Dare la propria Parola, nel flusso abnorme e impermanente di post, tweet, parole/chiave e parole/password, è insieme azzardo e responsabilità. Ma a me, confesso, l’idea è arrivata in volo, senza peso e senza dubbi. È una parola superata, per questo mi avvince. Ho scelto Grazia.
C’è bisogno di grazia, in questa società brutale e lacerata, ferita da stragi, conflitti etnici, tensioni sociali e religiose, disastri della natura. Penso alla grazia del cielo (su cui si sono per così dire scontrati nei secoli cattolici e protestanti, gli uni per meritarla, gli altri ad accoglierla da predestinati) ma anche alla grazia del gesto umano, come armonia e azione pacificante.
La grazia è un argine contro la volgarità, il becerume intellettuale, la violenza dei comportamenti. È una dote che non si acquista col denaro, col bisturi estetico, con stage e corsi di apprendimento, non è una bellezza commerciabile, imitabile, riproducibile. Perché è legata allo spirito.
“Tutti i movimenti naturali dell’uomo sono retti da leggi analoghe a quelle della pesantezza materiale. La grazia solo fa eccezione”. Lo dice benissimo Simone Weil.
E mi sembra indicativo, oltre che allarmante, che un vocabolo così obsoleto produca la parola più gridata oggi – di valenza e violenza tutta mercantile – GRATIS. Mentre scompare la categoria e la pratica di un’altra bellissima derivazione: gratitudine.

Questa la mia voce per il dizionario:

Quando la invochi si chiama miracolo, quando la esprimi vuol dire eleganza, quando fluisce e ti colma, si chiama stato di grazia. Si dice anche di un romanzo, se ti accende: scritto in “stato di grazia”. Ma la grazia in realtà non ha stato né paese, perché è in eterno movimento – è il tintinnio dell’aria, la pausa quando preghi, la musica degli astri. E, a volerle dare una radice la situeresti in cielo, appunto. Ma la grazia non è radice, semmai corolla, emanazione.
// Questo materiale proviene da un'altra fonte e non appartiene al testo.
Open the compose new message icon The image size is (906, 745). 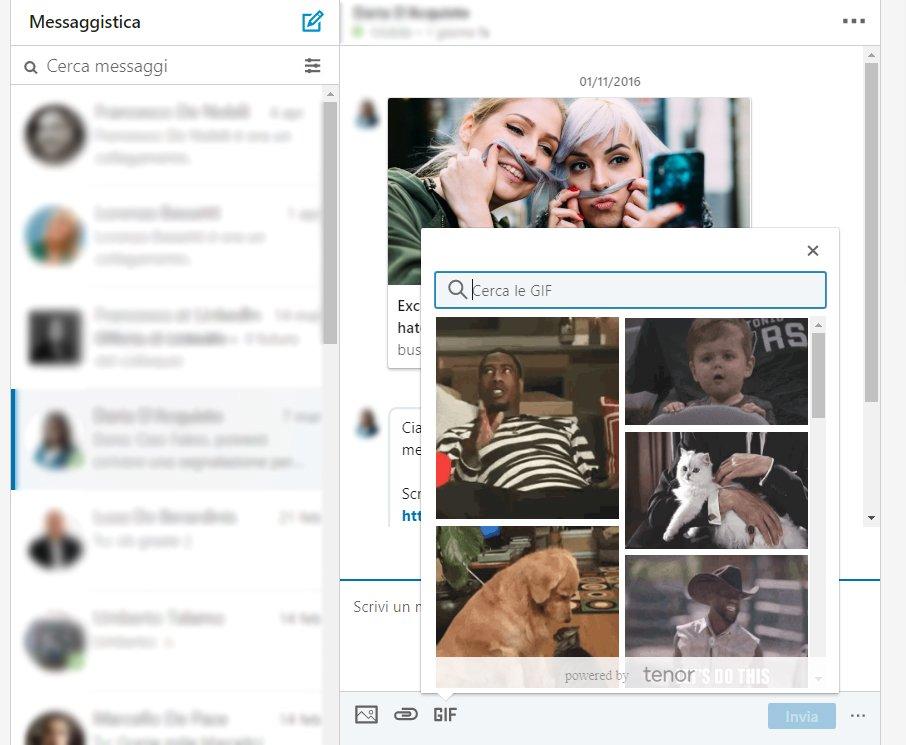312,20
Grazia è, a pensarci, una parola antica, di quelle che a pronunciarle cambi voce, come a dirle in corsivo (e un sorriso quasi vergognoso) – come fosse una citazione. È della stessa radura di parole ingiallite e tremanti, un po’ avvizzite, come letizia, fulgore, pudicizia, aura, verecondia.
Grazia è incanto e incantesimo, perché invisibile. La grazia traspare, non si impone, non grida ma palpita, non ha volume, trapela. Per questo è così difficile riconoscerla, vuole stupore e levità. Ovunque. Negli animali e nelle cose, nelle parole e nel creato. Non può restare a lungo, è un fremito. È l’ispirazione, per un artista, più che l’esito. Lampeggia.
Tutto è Grazia, diceva il Curato di campagna di Bernanos, scrittore cattolico. Ma occorre uno sguardo capace di coglierla. Per i buddhisti è rigore ed esercizio: Darshan è il premio, l’assoluta identità dell’io col tutto.
La pienezza dell’essere, ecco. Sentirsi in flagranza di creato. Per me è questa la grazia. E c’è dentro infatti la gratitudine. L’armonia. E il lavoro speso per raggiungere questa gratuità, che somiglia (lo dice anche Lutero) a un “elezione divina”.
Grazia è la danza degli elementi, l’ordine-caos dei neutrini. E ha quel senso di bello di giusto e libertà che sconfina e oscilla in questo istante, come una stella cadente, nella parola che sto scrivendo: pace.